La decisión reabre una discusión de fondo: cuánto de la tasa que paga un usuario o una empresa responde al riesgo financiero y cuánto corresponde a la presión fiscal aplicada sobre los bancos. En un sistema donde buena parte de las operaciones ya se realizan por canales digitales, el BCRA introduce una posibilidad concreta: que las entidades asignen las cuentas abiertas por internet o por aplicación a sucursales ubicadas en jurisdicciones con menor carga tributaria. La única exigencia operativa es que el banco informe claramente al cliente cuál es la sucursal elegida.

El dato central surge del informe de ADEBA difundido por el propio BCRA: las diferencias entre provincias son muy marcadas. La Pampa encabeza el ranking de mayor presión sobre la actividad financiera, con una alícuota de 9,1% sobre Ingresos Brutos. Le siguen Buenos Aires, Catamarca, Córdoba, Chubut, Entre Ríos, La Rioja, Neuquén, Río Negro, Santa Fe, Tierra del Fuego y Tucumán, todas con alícuotas del 9%. En el otro extremo aparece Santiago del Estero, que aplica 3% sobre el spread, mientras Corrientes tributa 4,7% y Formosa 5,5%.

Misiones queda en la parte media-baja del ranking, pero todavía por encima de las jurisdicciones más competitivas: figura en el puesto 19 sobre 24, con una alícuota del 7,8% sobre Ingresos Brutos. Además, según el cuadro de ADEBA, grava títulos públicos, pero no créditos hipotecarios. Esa combinación la diferencia de provincias como Mendoza, Santa Cruz, Tierra del Fuego, Santa Fe, La Rioja, Catamarca y San Luis, que sí registran carga sobre créditos hipotecarios.
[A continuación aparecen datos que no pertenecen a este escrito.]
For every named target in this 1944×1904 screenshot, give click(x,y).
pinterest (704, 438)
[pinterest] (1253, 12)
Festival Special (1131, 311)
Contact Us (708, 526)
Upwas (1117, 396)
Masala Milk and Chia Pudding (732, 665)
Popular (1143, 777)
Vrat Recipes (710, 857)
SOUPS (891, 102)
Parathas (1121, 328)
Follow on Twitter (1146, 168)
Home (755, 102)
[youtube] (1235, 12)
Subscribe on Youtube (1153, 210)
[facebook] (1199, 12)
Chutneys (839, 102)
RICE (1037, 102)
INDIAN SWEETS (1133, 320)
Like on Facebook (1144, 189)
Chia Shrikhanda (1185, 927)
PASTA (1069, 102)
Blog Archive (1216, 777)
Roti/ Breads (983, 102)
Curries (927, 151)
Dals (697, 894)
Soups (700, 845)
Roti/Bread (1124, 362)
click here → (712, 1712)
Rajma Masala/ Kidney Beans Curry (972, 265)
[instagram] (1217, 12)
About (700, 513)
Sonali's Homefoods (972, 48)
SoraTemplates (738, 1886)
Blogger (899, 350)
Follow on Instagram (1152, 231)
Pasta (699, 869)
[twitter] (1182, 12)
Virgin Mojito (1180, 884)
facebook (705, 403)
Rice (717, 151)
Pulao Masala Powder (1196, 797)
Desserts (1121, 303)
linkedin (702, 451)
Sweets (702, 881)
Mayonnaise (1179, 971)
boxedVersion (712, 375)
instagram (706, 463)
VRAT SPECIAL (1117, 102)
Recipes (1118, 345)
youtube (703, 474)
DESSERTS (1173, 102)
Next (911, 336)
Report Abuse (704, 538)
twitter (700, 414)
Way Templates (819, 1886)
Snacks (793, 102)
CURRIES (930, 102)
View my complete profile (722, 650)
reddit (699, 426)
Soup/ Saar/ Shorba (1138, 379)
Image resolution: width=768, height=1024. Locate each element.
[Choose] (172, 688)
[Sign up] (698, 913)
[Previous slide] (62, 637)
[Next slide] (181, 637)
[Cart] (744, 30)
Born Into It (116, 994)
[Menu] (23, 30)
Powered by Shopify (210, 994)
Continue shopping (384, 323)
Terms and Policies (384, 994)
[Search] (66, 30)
El punto más sensible está en la transmisión de esa carga al precio del crédito. En la práctica, una mayor presión de Ingresos Brutos sobre los bancos puede trasladarse a tasas más altas, comisiones o menor incentivo a prestar. Por eso la medida del BCRA opera como una forma indirecta de competencia fiscal: las provincias con menor carga pueden volverse más atractivas para la radicación administrativa de cuentas digitales, aun cuando el cliente viva y opere en otra jurisdicción.

Para Misiones, el nuevo esquema deja una señal ambivalente. Por un lado, no se encuentra entre las provincias de mayor presión, como La Pampa o Buenos Aires. Por otro, tampoco aparece entre las más competitivas. Con 7,8%, queda por debajo del pelotón del 8% y 9%, pero bastante lejos de Santiago del Estero, Corrientes y Formosa. En un mercado financiero cada vez más digital, esa diferencia puede ganar relevancia.

La discusión excede a los bancos. El BCRA busca empujar una baja de costos en el crédito, pero también tensiona la relación entre Nación y provincias, porque Ingresos Brutos es una fuente clave de recaudación subnacional. El dilema es conocido: aliviar la carga fiscal puede mejorar el acceso al financiamiento; mantenerla sostiene ingresos fiscales en un contexto de fuerte restricción presupuestaria.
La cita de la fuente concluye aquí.